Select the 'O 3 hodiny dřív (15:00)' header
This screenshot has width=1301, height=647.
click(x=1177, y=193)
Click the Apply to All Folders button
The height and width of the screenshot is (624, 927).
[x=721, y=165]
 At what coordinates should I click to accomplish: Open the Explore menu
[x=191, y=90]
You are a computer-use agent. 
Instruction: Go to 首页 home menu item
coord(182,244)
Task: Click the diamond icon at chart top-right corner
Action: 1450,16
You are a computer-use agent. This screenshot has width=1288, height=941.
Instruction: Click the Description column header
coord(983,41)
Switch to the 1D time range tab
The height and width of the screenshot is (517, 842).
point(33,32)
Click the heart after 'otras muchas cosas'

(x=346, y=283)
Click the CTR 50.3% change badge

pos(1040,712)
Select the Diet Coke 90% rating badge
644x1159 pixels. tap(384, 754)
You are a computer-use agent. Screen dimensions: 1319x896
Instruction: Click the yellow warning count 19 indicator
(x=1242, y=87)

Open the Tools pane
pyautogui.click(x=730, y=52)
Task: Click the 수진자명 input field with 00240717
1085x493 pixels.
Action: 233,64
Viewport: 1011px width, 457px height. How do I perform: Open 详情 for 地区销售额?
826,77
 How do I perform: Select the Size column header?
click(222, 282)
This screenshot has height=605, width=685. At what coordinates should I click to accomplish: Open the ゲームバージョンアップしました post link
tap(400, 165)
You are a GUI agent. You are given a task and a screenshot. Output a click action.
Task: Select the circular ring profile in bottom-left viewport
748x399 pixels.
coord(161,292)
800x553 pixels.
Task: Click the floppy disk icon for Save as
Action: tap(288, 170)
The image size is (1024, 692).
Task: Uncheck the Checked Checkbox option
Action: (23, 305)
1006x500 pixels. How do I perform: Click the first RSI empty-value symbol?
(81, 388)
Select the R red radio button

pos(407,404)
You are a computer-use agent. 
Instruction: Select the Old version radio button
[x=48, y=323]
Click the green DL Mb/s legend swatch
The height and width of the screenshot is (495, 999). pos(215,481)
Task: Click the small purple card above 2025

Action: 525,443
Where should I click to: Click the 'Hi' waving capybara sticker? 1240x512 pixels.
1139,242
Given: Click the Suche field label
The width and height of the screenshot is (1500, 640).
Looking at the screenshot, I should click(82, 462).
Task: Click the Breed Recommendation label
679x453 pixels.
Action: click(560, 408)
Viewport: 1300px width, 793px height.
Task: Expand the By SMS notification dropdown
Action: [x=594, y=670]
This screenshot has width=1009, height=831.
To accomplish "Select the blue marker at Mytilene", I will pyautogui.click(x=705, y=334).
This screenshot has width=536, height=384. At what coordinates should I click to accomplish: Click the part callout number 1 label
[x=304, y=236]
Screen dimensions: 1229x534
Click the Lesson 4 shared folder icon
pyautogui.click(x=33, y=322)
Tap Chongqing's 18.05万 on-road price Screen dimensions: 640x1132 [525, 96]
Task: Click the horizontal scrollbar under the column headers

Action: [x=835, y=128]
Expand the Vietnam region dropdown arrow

++++++++++

_About this exercise_
The exact lines of the material above starting at the one that contains "You are a GUI" and ending at the one that contains "Task: Select the" are what to retype; leave out everything else.

_Written answer_
You are a GUI agent. You are given a task and a screenshot. Output a click action.
Task: Select the circular ring profile in bottom-left viewport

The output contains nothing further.